Taviano continued to play without missing a beat. He detested the pain in her voice. He knew what it was like reliving experiences. Of course he knew. He’d read the reports. She didn’t have to tell him, but he knew she felt like she did. “Tesoro, this man is never going to get his hands on you again. Never again.”

He looked at her then, holding her gaze so she could see he was a Ferraro. He had been raised to be an assassin, a shadow rider. He didn’t like men such as Benito Valdez, and knowing how he treated women and children, he really despised him. Knowing what he’d done to Nicoletta made the man his number-one target. He wanted Nicoletta to see the killer in him. He was a predator. Benito Valdez was his prey—not just his but his entire family’s.

“Do you understand, Nicoletta? Can you see what I’m saying to you?” He didn’t stop playing, and never looked away from her.

She nodded her head. “I’m sorry I didn’t tell you before. I should have. I don’t know why it feels so much worse that he touched me, but it does. I didn’t want anyone to know, but then it felt like I wasn’t telling you the truth.”

“Thank you, amore mio. Everything you tell me feels like a gift.”

She rubbed her forehead against his shoulder. “I know there was a very detailed report and you probably already knew it, but it didn’t come from me. I wanted it to come from me, not someone else. When I tell you things, Taviano, I feel like I’m letting them go.”

He didn’t deny that he already knew that Valdez had raped her. He’d read the reports the social worker had sent, her pleading letters, the recorded visit to the Ferraros in New York as well as the reports of the investigators in New York.
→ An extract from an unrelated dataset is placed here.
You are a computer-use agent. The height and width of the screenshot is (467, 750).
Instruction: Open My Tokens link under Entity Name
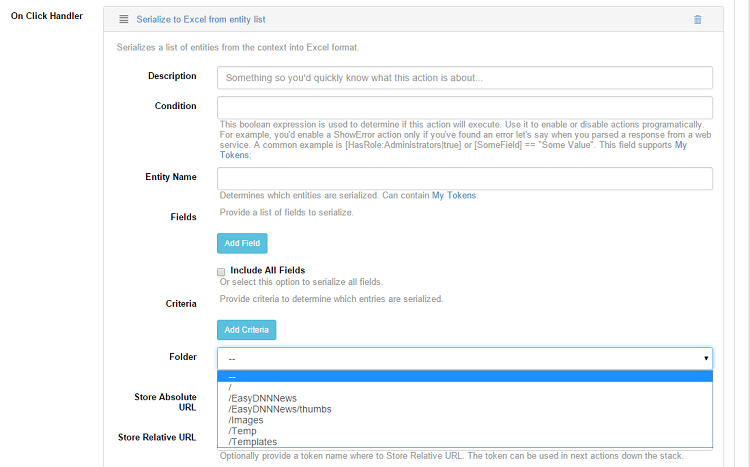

The fact that he had found out three years earlier was the only reason he could find a way to distance himself from the crime enough to function at all. He wanted to wrap Nicoletta in a cocoon and protect her, but she wasn’t that kind of woman and she never would be. She wanted to be actively participating against Valdez, but she knew she wasn’t ready. This was more of a training exercise than anything else. She would stay in the shadows and Stefano would evaluate her ability to function.

He had utilized as much of their free time as possible in the meditation room, working with her on breathing techniques. That was more important than her self-defense skills at the moment, and she was already so good at that. She had to learn to handle the way the shadows ripped her body apart. The better she got at breathing her way through the pain and the way the ride screwed with imagination and feelings, the quicker she would learn to handle the pressure. Some riders never did. They had worked over and over at maneuvering through the house in the wider, easier shadows so her body had a chance to acclimate to the terrible toll riding took.

Taviano’s own father had been trained as a rider, but he was never able to be one. He used the shadows occasionally to go from one place to another, but never for work. That required too long of a time actually being in the tubes. He’d used them only for his affairs.

“I like your music, Taviano. You said you weren’t that good at playing, but that’s not the truth. You play better than many professionals.”